Honestly you couldn’t script this shit if you tried.  Optus CEO Kelly Bayer Rosmarin continues to live in a bubble protected by people who just can’t admit to her that the company made vast mistakes in their handling of the data breach late last year.

Ms Bayer Rosmarin was speaking at the AFR Business Summit where she told those gathered that “there’s a lot of lessons in all of this for all stakeholders and media should be included in that” according to the AFR.

Her attack on the media was clear, Ms Bayer Rosmarin saying “For me, it made it very clear that the media wasn’t always focused on what they should have been, which was accurate, good reporting, that actually was helping the public make sense of and respond appropriately to this incident. The fact that some of them were focused on where I happened to be on a particular day or the name of my dog – that’s really not newsworthy.”

I agree, no one cares about the name of your dog.  But let’s be clear, the CEO of Australia’s second biggest Telco, having just suffered the biggest data breach in Australian history, was at home.  Day after day.  Around 10 days it is reported Bayer Rosmarin stayed at home following the incident.

This followed her return to Australia, having learned about the Incident while in the USA on business.  So, instead of spending countless hours at the Optus campus, in a war room, rallying her staff, talking directly to customers, managing the situation first hand – the CEO was at home, dialled in on Microsoft Teams we assume.

When asked about reflections and learnings from the incident, it’s reported Ms Bayer Rosmarin talked about better communicating the actual extent of the work required to unpack the incident and work out what was accessed and what was lost.

She also spoke of the customer impact, saying “And more importantly, not a single customer has suffered any financial loss or fallen victim to a crime through misuse of this data,” she said.

Um.  What?  Sure no customer may have been directly hacked, or had their identity stolen that we know of right now, but how many spent hours on the phone or in queues getting their passports changed or drivers licences updated.  That’s an impact, that’s a financial loss if you consider the value of time and the work that might have been forgone.

Worst of all, There was no mention by the Optus CEO of their learnings from a customer care point of view.  There was a lot of talk of the detail of their messaging, the millions of messages sent, but all of this fails to accept that what people wanted most was just to hear from Optus.

  • Optus did NOT send a blanket email to all customers at the time of the attack.
  • Optus did NOT send a blanket SMS to all customers at the time of the attack.
  • It took weeks, many weeks in some cases for some customers to hear ANYTHING from Optus
  • Optus did NOT (and still has not) contact directly, and individually the 10,200 customers whose personal data was published online during the hack.

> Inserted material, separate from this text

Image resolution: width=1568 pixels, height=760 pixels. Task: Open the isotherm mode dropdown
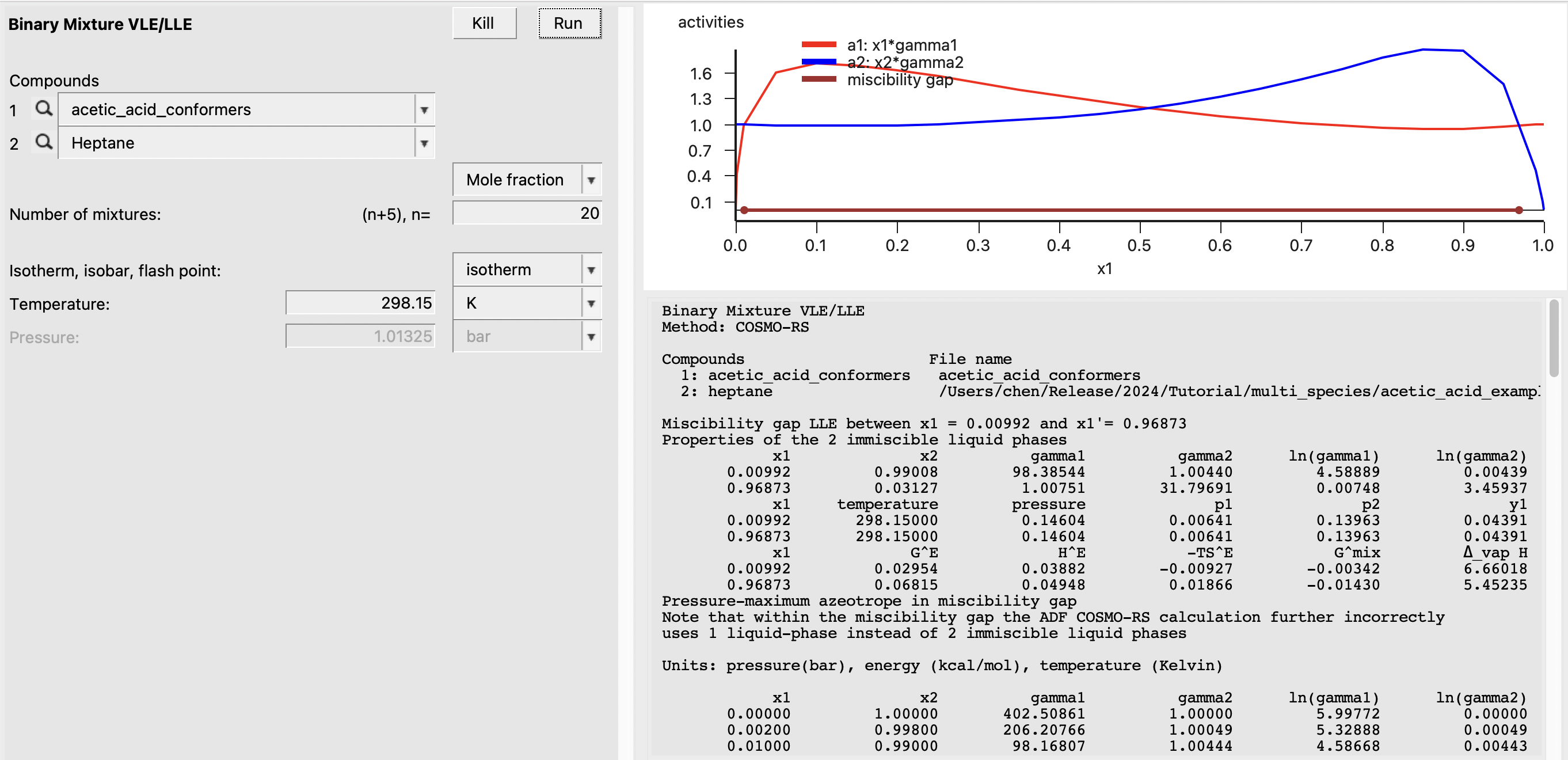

And it’s that final point that is the most impactful. Despite EFTM directly representing the concerns of a single one of those 10,200 customers – that customer was never contacted by Optus to express their sorrow over the attack, or offer any direct support.  

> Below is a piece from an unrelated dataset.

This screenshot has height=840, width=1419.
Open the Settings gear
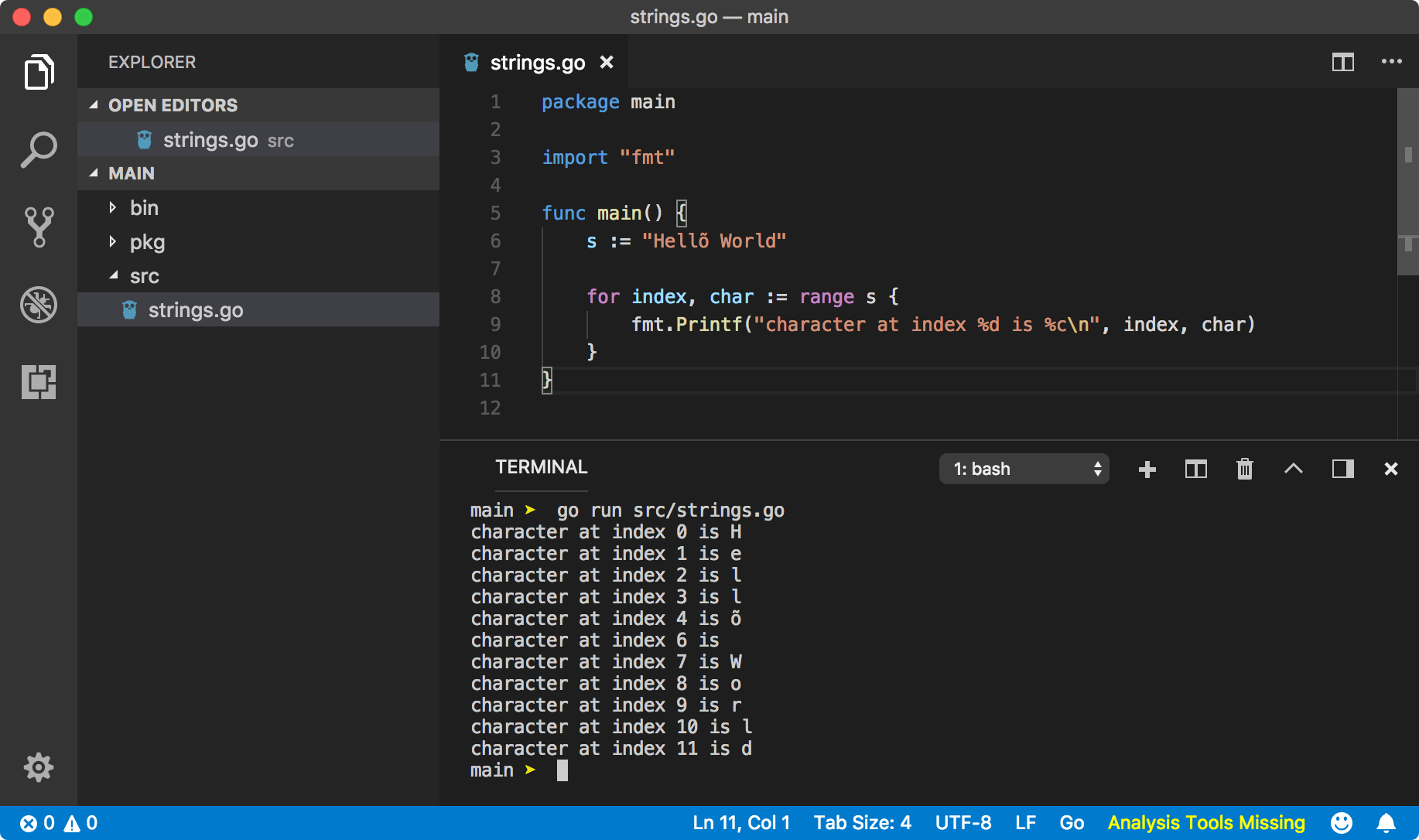(x=38, y=767)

It’s a disgraceful example of customer service, customer care and basic decency.

How many customers did Kelly Bayer Rosmarin call personally in the 10 days she was at home, let alone the month following the event? We haven’t heard from any of them – did she call any?

That the CEO was happy to say this “the media wasn’t always focused on what they should have been, which was accurate, good reporting, that actually was helping the public make sense of and respond appropriately to this incident” shows her complete and utter lack of understanding of what the Media needs in these instances.

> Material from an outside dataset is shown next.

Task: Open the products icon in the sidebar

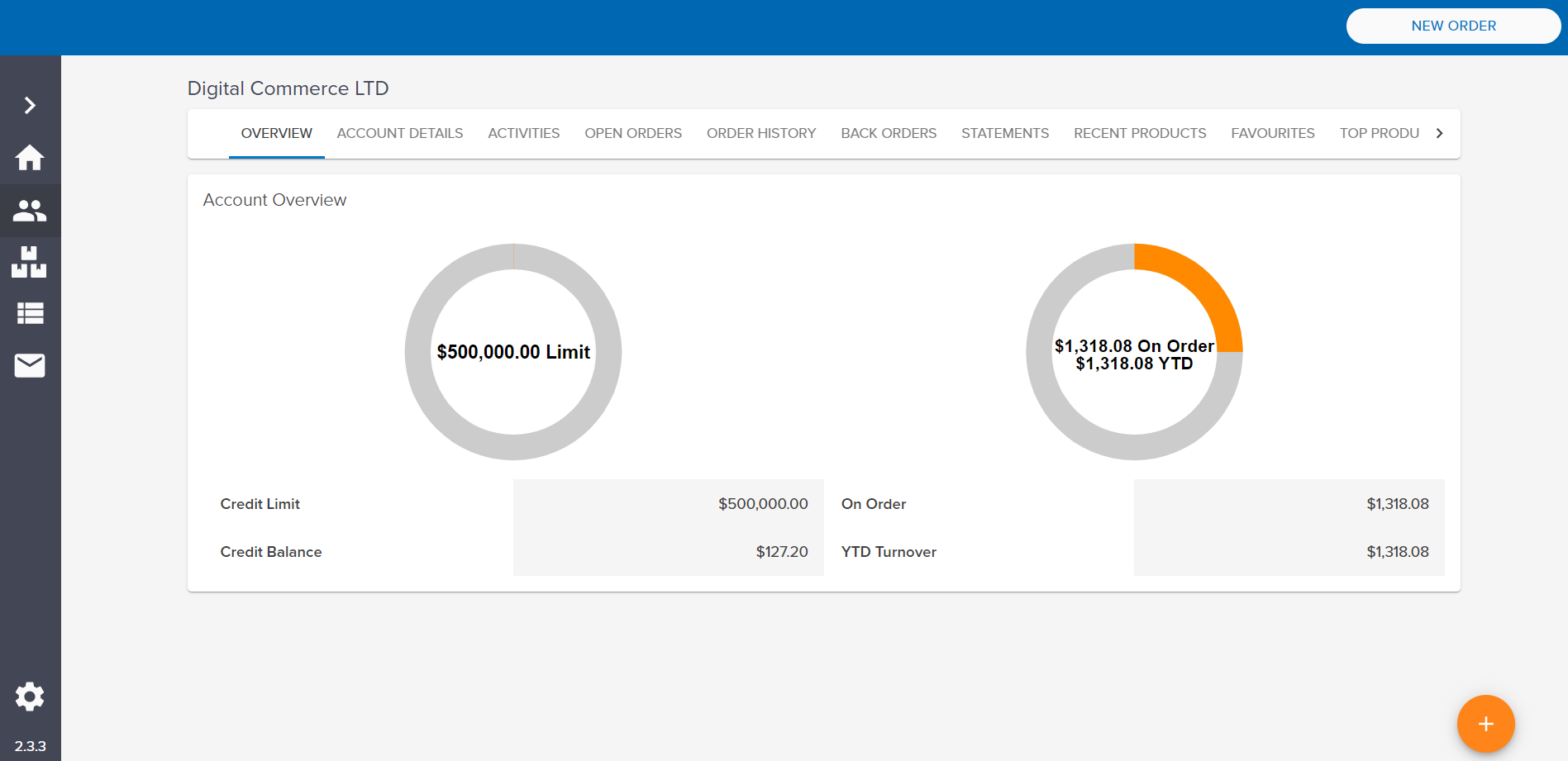Action: tap(30, 262)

Personally, as someone who spoke on more radio and TV interviews about the Optus data attack than anyone else in the country, the fact their media team chose not to respond to requests for information, or to offer useless vague statements in response says more about their handling of the situation and the problems the media faced during this attack than anything else.  At no point did anyone from Optus pick up the phone to talk with me about their issues, what they were doing and frankly how better I could be communicating the issues to their customers.  Not once.

It was one full month after the attack before Optus attempted to question me on the way my coverage  “seems to miss a few important points” – um – the horse had bolted by then.  And even then, their biggest gripe was that I had called for the CEO to resign.

The more this goes on, the more I believe that Kelly Bayer Rosmarin is not fit to be the CEO of Optus, either that or she needs to get rid of every single advisor around her and get some people in who are going to tell her the truth about how things are and were handled and how they need to be done better.